If they were disposed to make a circuit to avoid the Cherubim, the flaming sword, or devouring flame, flashed on every side; "it turned every way to keep it" from being invaded by their presumption.
From this arrangement, they either saw the tree of life no more; or, saw it only in the distance.
The latter is the more probable.
The sight of it from time to time would remind them of what they had lost; and, from what they had learned of the effect producible upon the eater of its fruit, it suggested the possibility of mortal man putting on immortality.
This was a thing to be desired.
But they could not get at the tree; how could they then attain it?
There were but two of them, and neither of them could answer the question.
There were no scriptures testifying to them as to us, "This is the way, walk ye in it" They were ignorant of "the way leading unto life"; and, if they had not been "taught of God," they would have remained ignorant of it for ever.
The thinking of the flesh could never have discovered it; for the obtaining of immortality involved the belief and practice of things which it was utterly impossible for the heart of man to conceive.
We have an illustration of this in the endeavour of the heathen philosophers to solve the problem.
Being ignorant of God's knowledge they ran into the most absurd speculations.
They thought that immortality was a sort of ghost inside of a man that went to the fields of Elysium when death dissolved its union with the body.
They regarded this innate principle as a particle of the divine essence from which proceeded all virtuous actions; while vice was the natural result of the operation of the matter of the body, which was essentially malignant.
The apostle refers to this in part when he says, "Professing themselves to be wise, they became fools".
Hence, he styles "the wisdom of the wise" "foolishness"; and, as the Corinthians had received the gospel of the kingdom, which teaches a very different doctrine, he inquires of them, "Hath not God made foolish the wisdom of the world?

********

#### [TASK REQUIREMENTS]
- 1) Answer these questions from the passage about the tree of life.
(a) How many of them were there to answer the question?
(b) Where did the heathen philosophers think the ghost inside a man went at death?
(c) What did the philosophers hold to be the natural result of the operation of the matter of the body?
- 2) Resume the passage about the tree of life after its final sentence, writing one more paragraph in the same style and line of argument.

Item position entries
********

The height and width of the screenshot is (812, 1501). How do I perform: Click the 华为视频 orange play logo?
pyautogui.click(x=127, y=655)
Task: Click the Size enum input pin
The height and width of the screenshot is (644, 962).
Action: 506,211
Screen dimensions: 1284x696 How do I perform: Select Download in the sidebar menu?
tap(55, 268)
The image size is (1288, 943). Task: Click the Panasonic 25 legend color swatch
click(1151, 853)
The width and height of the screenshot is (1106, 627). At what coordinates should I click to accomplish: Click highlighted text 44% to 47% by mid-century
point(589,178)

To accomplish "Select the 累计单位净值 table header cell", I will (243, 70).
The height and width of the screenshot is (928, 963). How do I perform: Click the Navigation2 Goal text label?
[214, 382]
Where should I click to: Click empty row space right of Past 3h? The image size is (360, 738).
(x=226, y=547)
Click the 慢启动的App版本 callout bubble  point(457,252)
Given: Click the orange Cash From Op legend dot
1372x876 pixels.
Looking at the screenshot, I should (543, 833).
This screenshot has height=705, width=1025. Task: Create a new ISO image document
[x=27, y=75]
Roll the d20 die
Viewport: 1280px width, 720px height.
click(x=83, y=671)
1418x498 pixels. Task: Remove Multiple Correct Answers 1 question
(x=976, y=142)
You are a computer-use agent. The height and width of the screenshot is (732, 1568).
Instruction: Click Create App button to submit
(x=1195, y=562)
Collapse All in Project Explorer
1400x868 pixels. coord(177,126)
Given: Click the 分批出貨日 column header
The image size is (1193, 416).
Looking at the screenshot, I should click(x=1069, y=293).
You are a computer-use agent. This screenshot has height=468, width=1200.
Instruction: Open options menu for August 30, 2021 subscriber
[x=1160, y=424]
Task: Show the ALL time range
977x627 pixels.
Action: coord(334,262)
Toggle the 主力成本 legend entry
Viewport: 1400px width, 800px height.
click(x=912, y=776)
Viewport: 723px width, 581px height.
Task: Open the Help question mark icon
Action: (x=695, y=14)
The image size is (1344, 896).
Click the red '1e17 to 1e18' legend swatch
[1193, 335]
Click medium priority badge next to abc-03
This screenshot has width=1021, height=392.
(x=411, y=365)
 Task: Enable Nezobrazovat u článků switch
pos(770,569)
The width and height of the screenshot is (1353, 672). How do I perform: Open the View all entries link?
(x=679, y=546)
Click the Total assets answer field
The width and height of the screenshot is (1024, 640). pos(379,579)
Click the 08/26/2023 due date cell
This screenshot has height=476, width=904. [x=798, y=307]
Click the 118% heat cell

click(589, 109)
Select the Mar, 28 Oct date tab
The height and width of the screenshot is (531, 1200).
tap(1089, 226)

********

#### [TASK ANSWERS]
- 1)
(a) Two.
(b) To the fields of Elysium.
(c) Vice.

- 2)
" Has He not shown the absurdity of their speculations about "souls," "immortality," and "the nature of the gods"?
They had no idea of immortality being conferred only upon men who might be accounted worthy of a certain kingdom.
This was a doctrine which the flesh, with all its thinking, and with all its logic, had no conception of.
It never thought of the kingdom of God and the name of a particular personage, as the channel through which immortality was to flow.
It was lost in reveries about Elysium and Tartarus: and the river Styx which flowed between them; and about Charon and his ferry-boat; and ghosts; and three-headed Cerberus; and the snake-haired Furies; and Pluto, "king of hell".
But of "glory, honour, incorruptibility, and life," an incorruptible and undefiled inheritance, the recompense or reward to the subjects of a righteousness by faith -- of such a "prize" as this, to be sought after by doing the will of God, they were as utterly ignorant as an unborn babe.
Well might the apostle say in the language of the prophet, "Eye hath not seen, ear hath not heard, neither have entered into the heart of men, the things which God hath prepared for them that love him.